**Your assignment:**
Please show all lines of the records that include "screenshot".

**Recorded data:**
-*-

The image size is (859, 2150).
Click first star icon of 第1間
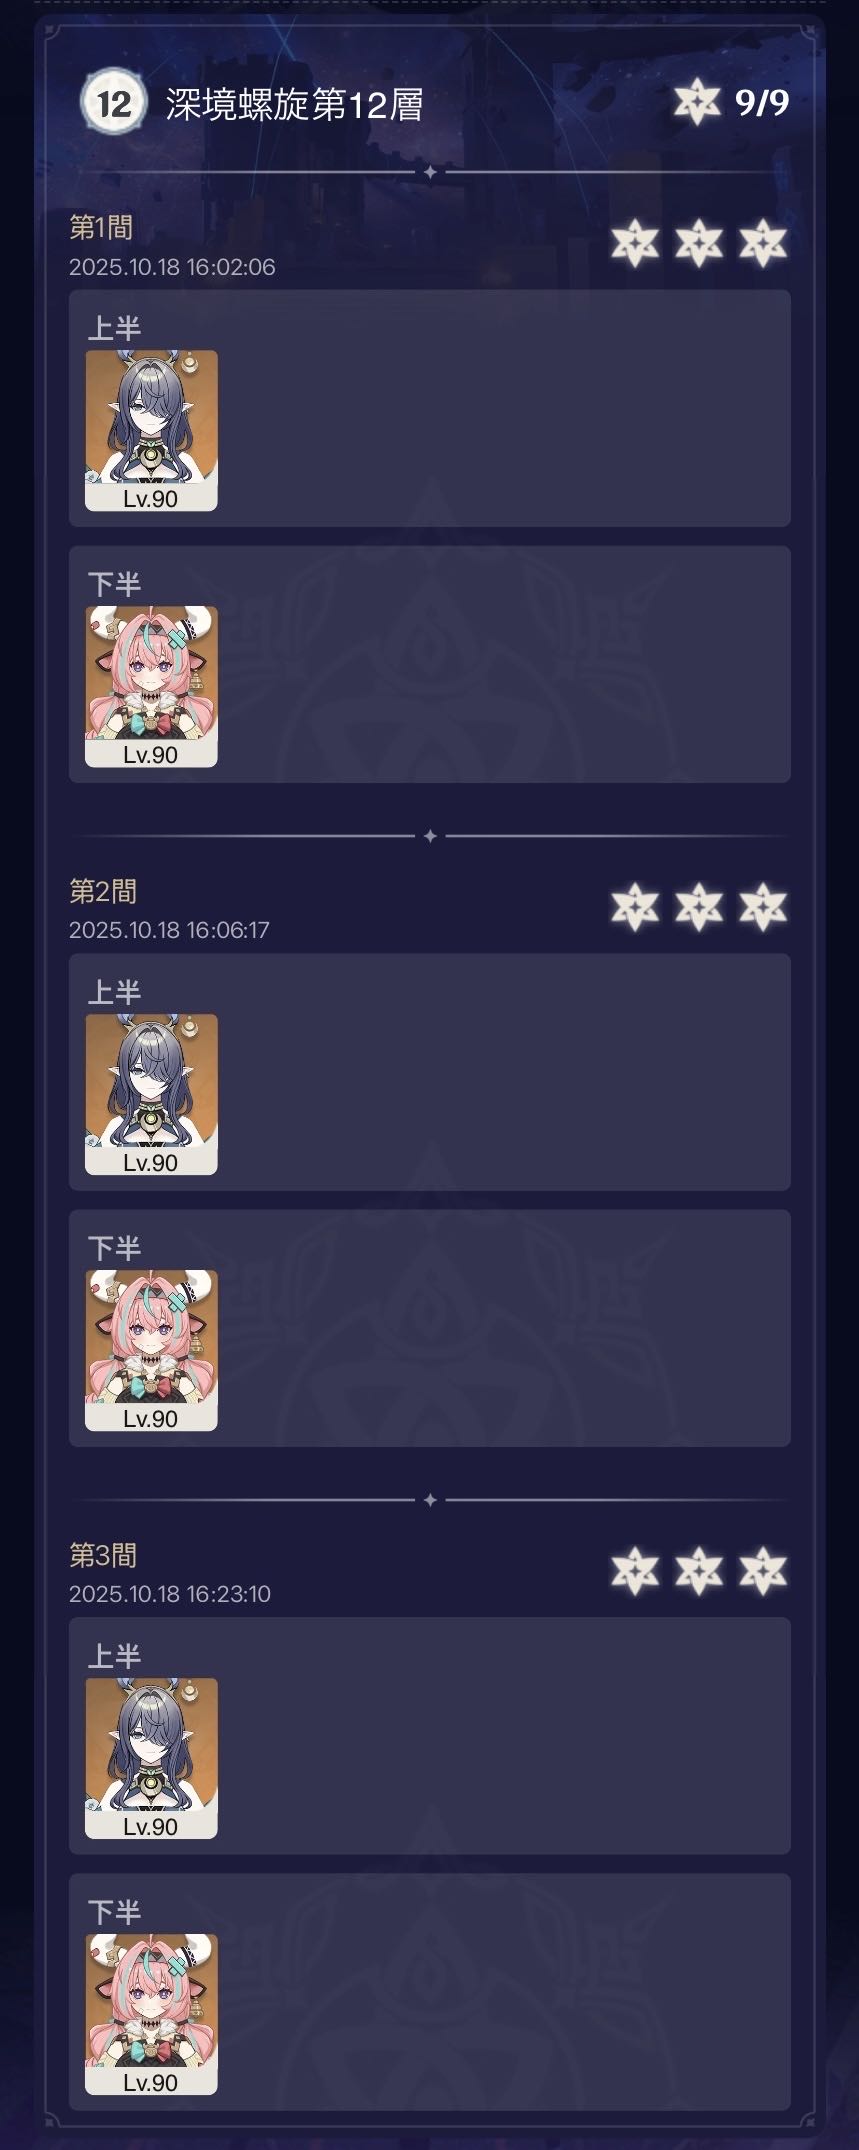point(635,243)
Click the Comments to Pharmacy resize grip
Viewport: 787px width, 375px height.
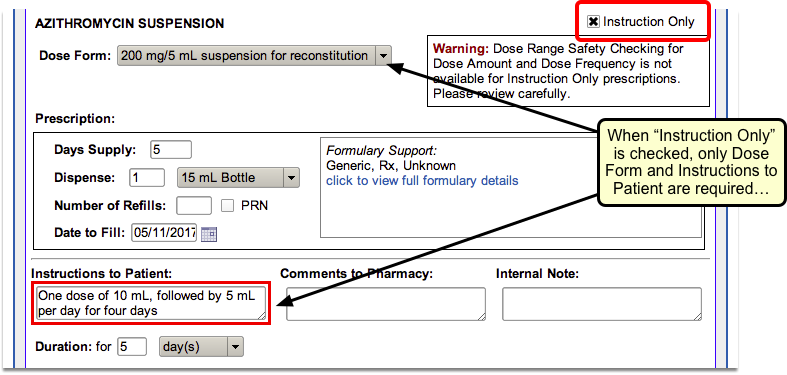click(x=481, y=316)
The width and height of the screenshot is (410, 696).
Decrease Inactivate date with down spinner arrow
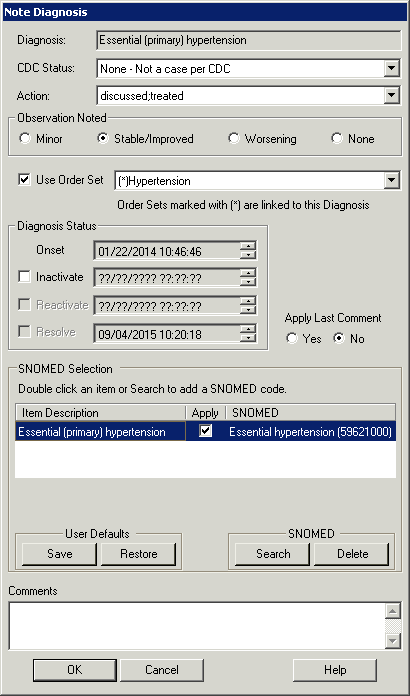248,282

-*-

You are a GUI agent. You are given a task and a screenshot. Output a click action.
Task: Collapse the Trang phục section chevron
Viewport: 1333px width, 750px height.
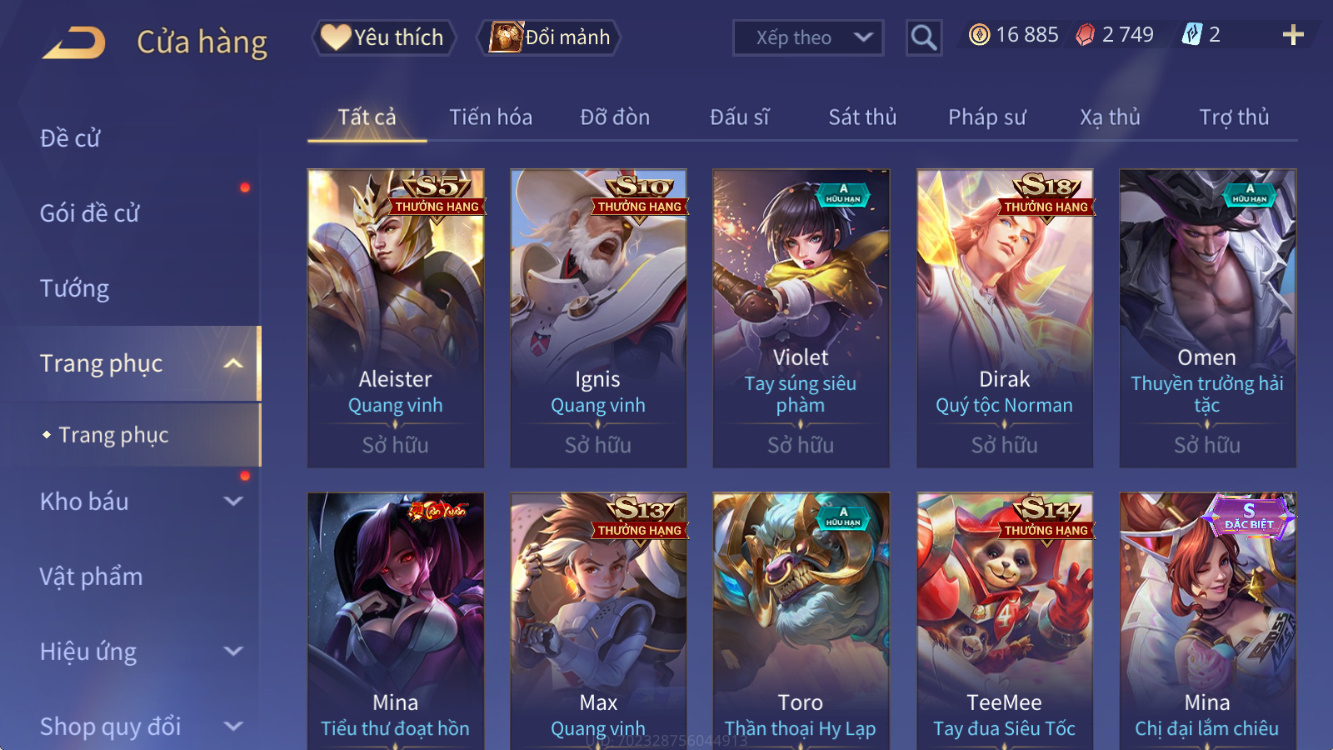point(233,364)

-*-

**Result:**
The width and height of the screenshot is (410, 696).
You are a GUI agent. You are given a task and a screenshot. Output a click action.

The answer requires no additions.